Le Parisien…at the supermarket

C’est vrai…


  • That doesn’t look like a Walmart! :-) Hope you had a great time in the USA. Hope you make it to Kansas on one of your trips back. Have a great day!

  • Ha, ha. Same in Germany, only worse. I have never seen a bread display directly behind the cashier though.

  • Nils: I’m glad the French have a sense of humor about it.

    Well, at least the ones who aren’t Parisian..

  • Too funny, and all too true!

  • Good Lord! I’d never make it without getting arrested.

  • Exactly the opposite happened to me. I was in line with a few things in my basket and the old lady BEHIND me straight up gave her merchandise to the cashier who rang her up before me. WTF.

  • I’ve lived abroad, visited Paris and Provence, but maybe this will reveal how innately American I am: Why doesn’t the cashier take control of her line?

    I just don’t understand this risquillage.

    I’m leaving for Montreal Thursday. Does anyone know if French Canada has adopted this practice?

  • I do this all the time. What’s the point?

    This is clearly one terrific video. Made me laugh so hard.

    xx fanny

  • Fanny: I don’t believe it—you’re not Parisian!
    : )

    (btw: There’s other ads for Le Parisien that are equally funny, and just as accurate. Search a video sharing site with the words ‘Le parisien publicite’ or ‘pub’)

  • Thanks. I’ll make sure to check as I find them so funny.

  • Oh, yes, 100%. Unfortunately.

  • That’s despicable!

  • It’s because old people are completely invisible. True in the US – apparently in Paris as well. Sometimes it’s an advantage, mostly not.

  • I think I’ve been living here (where I live now) for too long because this looks outrageous. In my previous life, this was the reality too. Each person had to fight for their place in line. And now I think, poor old woman. Sniffle.

  • Ugh! That kind of thing just burns me up!

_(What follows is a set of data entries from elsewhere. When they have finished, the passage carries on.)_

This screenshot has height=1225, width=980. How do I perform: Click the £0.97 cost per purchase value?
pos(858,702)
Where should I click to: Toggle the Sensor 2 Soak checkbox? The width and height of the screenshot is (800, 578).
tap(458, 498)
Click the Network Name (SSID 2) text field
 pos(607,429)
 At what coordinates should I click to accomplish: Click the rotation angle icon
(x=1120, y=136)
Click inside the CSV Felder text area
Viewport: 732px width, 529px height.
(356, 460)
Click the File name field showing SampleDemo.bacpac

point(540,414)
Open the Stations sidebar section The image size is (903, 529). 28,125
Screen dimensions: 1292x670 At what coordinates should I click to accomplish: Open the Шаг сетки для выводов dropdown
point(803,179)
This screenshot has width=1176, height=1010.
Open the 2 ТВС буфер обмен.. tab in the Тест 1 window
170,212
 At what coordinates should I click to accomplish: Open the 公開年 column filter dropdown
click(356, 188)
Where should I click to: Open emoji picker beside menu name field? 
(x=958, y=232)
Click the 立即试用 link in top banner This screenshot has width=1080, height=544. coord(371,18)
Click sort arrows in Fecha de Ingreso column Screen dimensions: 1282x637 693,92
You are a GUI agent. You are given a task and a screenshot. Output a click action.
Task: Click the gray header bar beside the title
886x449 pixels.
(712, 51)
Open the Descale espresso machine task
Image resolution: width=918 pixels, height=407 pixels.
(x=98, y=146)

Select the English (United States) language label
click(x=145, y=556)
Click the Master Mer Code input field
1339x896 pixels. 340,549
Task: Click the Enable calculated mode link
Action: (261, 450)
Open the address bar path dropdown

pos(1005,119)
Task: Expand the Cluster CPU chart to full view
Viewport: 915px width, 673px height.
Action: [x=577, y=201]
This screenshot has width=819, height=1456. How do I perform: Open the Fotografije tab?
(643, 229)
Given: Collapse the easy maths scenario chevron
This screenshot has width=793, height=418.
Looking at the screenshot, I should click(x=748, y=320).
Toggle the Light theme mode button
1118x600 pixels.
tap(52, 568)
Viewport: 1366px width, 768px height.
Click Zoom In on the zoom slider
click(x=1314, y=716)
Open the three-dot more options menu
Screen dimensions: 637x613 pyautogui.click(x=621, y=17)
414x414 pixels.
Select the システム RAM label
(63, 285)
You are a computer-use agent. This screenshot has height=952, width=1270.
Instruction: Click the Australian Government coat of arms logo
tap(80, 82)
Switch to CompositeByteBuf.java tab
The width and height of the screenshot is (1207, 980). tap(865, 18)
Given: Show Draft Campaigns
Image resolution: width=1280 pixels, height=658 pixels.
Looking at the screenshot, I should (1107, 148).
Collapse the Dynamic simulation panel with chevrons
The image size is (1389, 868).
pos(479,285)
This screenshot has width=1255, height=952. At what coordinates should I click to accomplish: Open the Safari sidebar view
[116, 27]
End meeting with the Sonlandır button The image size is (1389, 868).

  • Toooo funny! I watched the others, which were equally funny and true! As for me, I usually let someone pass in front who has fewer items than I do while in line at my local Monop. People are always surprised at that (and appreciative). Are Antonians considered “Parisians?” B/c they are more civil down at my end… Great post, David!

    Take care,

  • Well done! They only missed the part at the end where she remembers something else they need and sends her husband back to look for it.

  • But they left out the part where the woman digs around in her purse for 5 minutes, finally pulls out her checkbook to write a check, then chats with the cashier for 10 minutes after the transaction has taken place.

    Love this series of videos! Showed them to some French friends who live in Toulouse and had never seen them before. They cracked up too.

  • Loulou: They also missed the part where the shift changes and the next cashier comes over and they spent five minutes talking amongst themselves. Then finally, after a long wait, they decide that it’s time. And then, and only then, do they deem the customers worthy of some attention.

    Jamie: Actually, it’s usually something that isn’t priced correctly. So they have to try to find a manager, who is invariably on his break. And then he comes inside from having his smoke outside, reluctantly, to walk down the aisles in a daze (he also just took a nap), to try to find a similar item.

    And of course, when they do, they have to zero out your whole order and start all over again.

    And, of course, there is only on cashier open and there’s 12 people behind you. And they’re fuming, too.